Fifty-five pieces of Goldfish are 140 calories. Not one more and not one less.
Every morning, during my sophomore year of high school, I would count 55 pieces of Goldfish and put them into a baggie to bring to school. I needed to know exactly how many calories I was consuming.
I remember feeling so unhappy — like there wasn’t a thing about myself I could appreciate — just because I didn’t like what I saw in the mirror.
Looking back to this time, I definitely do not consider what I was doing normal nor healthy. But appearance is something that many girls think about.
It concerns me how often girls obsess about their weight and appearance. What concerns me even more, however, is how ordinary this obsession has become.
Negative body image is an issue I believe is overlooked because of how normal it has become.
It’s pretty hard to go through the day without hearing comments from girls about “how fat they feel” or “how they’ve been eating so much lately.”
As girls become teenagers and eventually adults, their opinions of themselves are so easily swayed by what they see around them: their friends, edited magazine covers, celebrities that they envy.
It is so easy for people to judge themselves harshly. Comparing their bodies and appearances to others is even easier. It makes confidence seem like such an unattainable quality to build.
On the other hand, girls are judged so quickly when they do have that confidence. People often see confident girls as conceited and self-centered, like there is something wrong with loving yourself.
It seems like there is no right answer.
When did it become the norm to not like the way you look?
Confidence is not the ability to think you are better than everyone else. It is not just about liking your appearance. It also includes the ability to be strong and lead others.
Heart of Leadership is an organization that promotes this idea by encouraging women to overcome different pressures to be what is culturally perceived as “perfect.” It aims to help women “develop their natural leadership abilities.”
According to Heart of Leadership, 53 percent of American 13-year-old girls are “unhappy with their bodies.” It is more unfortunate that this 53 percent turns into 78 percent by the time these girls get to be 17 years old. These numbers are greater than what I thought they’d be because it’s difficult to think most girls you see may be one of these statistics.
At the same time, though, these numbers are not unbelievable. If I truly think about what age I started paying attention to my appearance and how often I hear other girls talk about their weight, these numbers start to become a sad reality.
“Skinny” is not bad, but it is also not an image that needs to be glorified. I think this an idea that girls are not taught.
Girls are socialized to compete with and compare themselves to one another. Not accepting yourself and not being satisfied with what you see in the mirror can have some scary side effects that go beyond just low confidence. When you look for acceptance and assurance from others, that’s when you lose sight of what really makes you happy.
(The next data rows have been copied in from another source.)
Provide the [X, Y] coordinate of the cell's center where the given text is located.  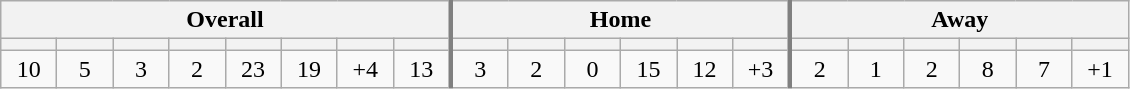
8 [988, 69]
15 [648, 69]
7 [1044, 69]
1 [876, 69]
13 [422, 69]
Overall [226, 20]
23 [253, 69]
12 [704, 69]
5 [85, 69]
+3 [762, 69]
19 [309, 69]
0 [592, 69]
+1 [1100, 69]
+4 [365, 69]
Away [959, 20]
Home [620, 20]
10 [29, 69]
Detect which cell encompasses the target text, then output its [X, Y] center coordinate. 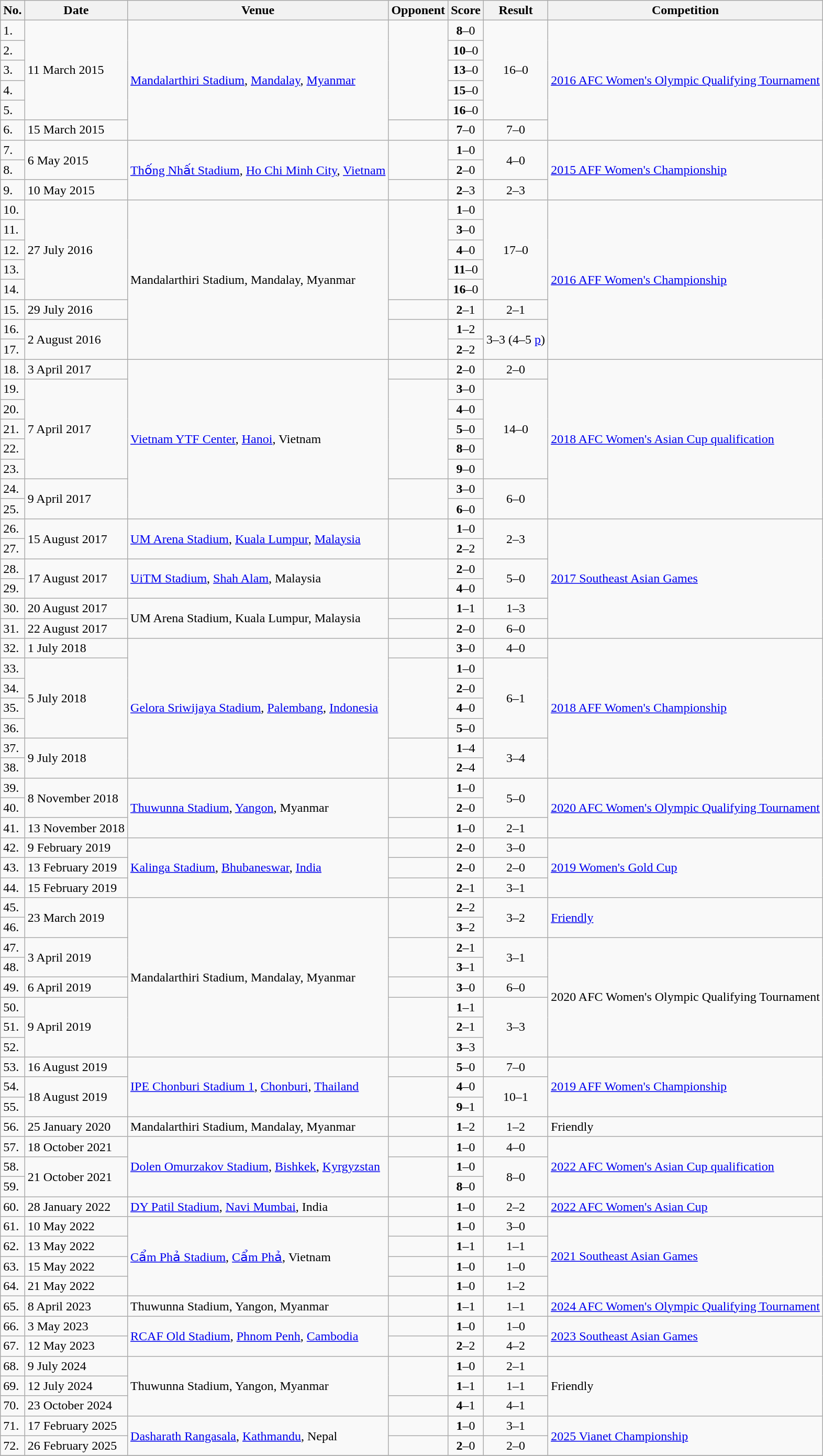
12. [13, 250]
21. [13, 429]
10–0 [466, 50]
2–4 [466, 768]
13 November 2018 [76, 827]
6 April 2019 [76, 987]
18 October 2021 [76, 1146]
2022 AFC Women's Asian Cup [686, 1206]
66. [13, 1326]
11. [13, 229]
33. [13, 668]
6. [13, 130]
8. [13, 170]
17 February 2025 [76, 1425]
69. [13, 1385]
10–1 [516, 1096]
45. [13, 907]
2025 Vianet Championship [686, 1435]
31. [13, 628]
63. [13, 1266]
UiTM Stadium, Shah Alam, Malaysia [258, 578]
Vietnam YTF Center, Hanoi, Vietnam [258, 439]
25. [13, 508]
35. [13, 708]
28 January 2022 [76, 1206]
23. [13, 469]
49. [13, 987]
23 October 2024 [76, 1405]
65. [13, 1306]
32. [13, 648]
2018 AFF Women's Championship [686, 708]
51. [13, 1027]
Result [516, 10]
9 February 2019 [76, 847]
26 February 2025 [76, 1445]
60. [13, 1206]
RCAF Old Stadium, Phnom Penh, Cambodia [258, 1336]
DY Patil Stadium, Navi Mumbai, India [258, 1206]
58. [13, 1166]
6 May 2015 [76, 160]
64. [13, 1286]
68. [13, 1365]
18. [13, 369]
7. [13, 150]
36. [13, 728]
12 May 2023 [76, 1345]
1–4 [466, 748]
53. [13, 1066]
18 August 2019 [76, 1096]
2. [13, 50]
Kalinga Stadium, Bhubaneswar, India [258, 867]
22 August 2017 [76, 628]
Opponent [418, 10]
9–1 [466, 1106]
2019 AFF Women's Championship [686, 1086]
2019 Women's Gold Cup [686, 867]
48. [13, 967]
3 April 2017 [76, 369]
52. [13, 1047]
70. [13, 1405]
15 May 2022 [76, 1266]
15 February 2019 [76, 887]
9. [13, 190]
13. [13, 270]
9 July 2024 [76, 1365]
9 April 2019 [76, 1027]
17. [13, 349]
34. [13, 688]
7 April 2017 [76, 429]
8 April 2023 [76, 1306]
15 March 2015 [76, 130]
29. [13, 588]
17 August 2017 [76, 578]
Gelora Sriwijaya Stadium, Palembang, Indonesia [258, 708]
54. [13, 1086]
3–3 (4–5 p) [516, 339]
21 October 2021 [76, 1176]
28. [13, 568]
16 August 2019 [76, 1066]
14. [13, 290]
1 July 2018 [76, 648]
27. [13, 548]
20. [13, 409]
2016 AFC Women's Olympic Qualifying Tournament [686, 80]
15 August 2017 [76, 538]
43. [13, 867]
19. [13, 389]
61. [13, 1226]
30. [13, 608]
16. [13, 329]
40. [13, 807]
12 July 2024 [76, 1385]
3 April 2019 [76, 957]
22. [13, 449]
67. [13, 1345]
2016 AFF Women's Championship [686, 279]
9 July 2018 [76, 758]
6–1 [516, 698]
13 February 2019 [76, 867]
2 August 2016 [76, 339]
47. [13, 947]
29 July 2016 [76, 309]
24. [13, 488]
Dolen Omurzakov Stadium, Bishkek, Kyrgyzstan [258, 1166]
2021 Southeast Asian Games [686, 1256]
13–0 [466, 70]
Score [466, 10]
8 November 2018 [76, 797]
23 March 2019 [76, 917]
1–3 [516, 608]
20 August 2017 [76, 608]
25 January 2020 [76, 1126]
71. [13, 1425]
IPE Chonburi Stadium 1, Chonburi, Thailand [258, 1086]
4. [13, 90]
15–0 [466, 90]
37. [13, 748]
No. [13, 10]
56. [13, 1126]
57. [13, 1146]
27 July 2016 [76, 249]
59. [13, 1186]
10. [13, 209]
10 May 2015 [76, 190]
9 April 2017 [76, 498]
62. [13, 1246]
13 May 2022 [76, 1246]
2022 AFC Women's Asian Cup qualification [686, 1166]
Date [76, 10]
42. [13, 847]
10 May 2022 [76, 1226]
3 May 2023 [76, 1326]
3–4 [516, 758]
2015 AFF Women's Championship [686, 170]
50. [13, 1007]
11 March 2015 [76, 70]
5. [13, 110]
15. [13, 309]
Venue [258, 10]
Cẩm Phả Stadium, Cẩm Phả, Vietnam [258, 1256]
44. [13, 887]
41. [13, 827]
55. [13, 1106]
2024 AFC Women's Olympic Qualifying Tournament [686, 1306]
Thống Nhất Stadium, Ho Chi Minh City, Vietnam [258, 170]
5 July 2018 [76, 698]
1. [13, 30]
39. [13, 787]
38. [13, 768]
3. [13, 70]
9–0 [466, 469]
21 May 2022 [76, 1286]
26. [13, 528]
72. [13, 1445]
Competition [686, 10]
11–0 [466, 270]
Dasharath Rangasala, Kathmandu, Nepal [258, 1435]
2017 Southeast Asian Games [686, 578]
14–0 [516, 429]
17–0 [516, 249]
46. [13, 927]
2018 AFC Women's Asian Cup qualification [686, 439]
2023 Southeast Asian Games [686, 1336]
4–2 [516, 1345]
Happiness is not a number on a scale or calories consumed in a day. It’s not how much skinnier you are than the next person. Honestly, I don’t know what it is because I’m not here to preach. But I’m here to hope this obsession with wanting to be skinnier turns into wanting to be happy and healthy.
People need to put less focus on image and less pressure on themselves to attain that image. Confidence is not found in the mirror. Confidence isn’t a look. It’s not a trend. It’s a feeling and an urge to want to lead, succeed and be happy.
I no longer count my Goldfish, but instead, I eat them until I’m happy.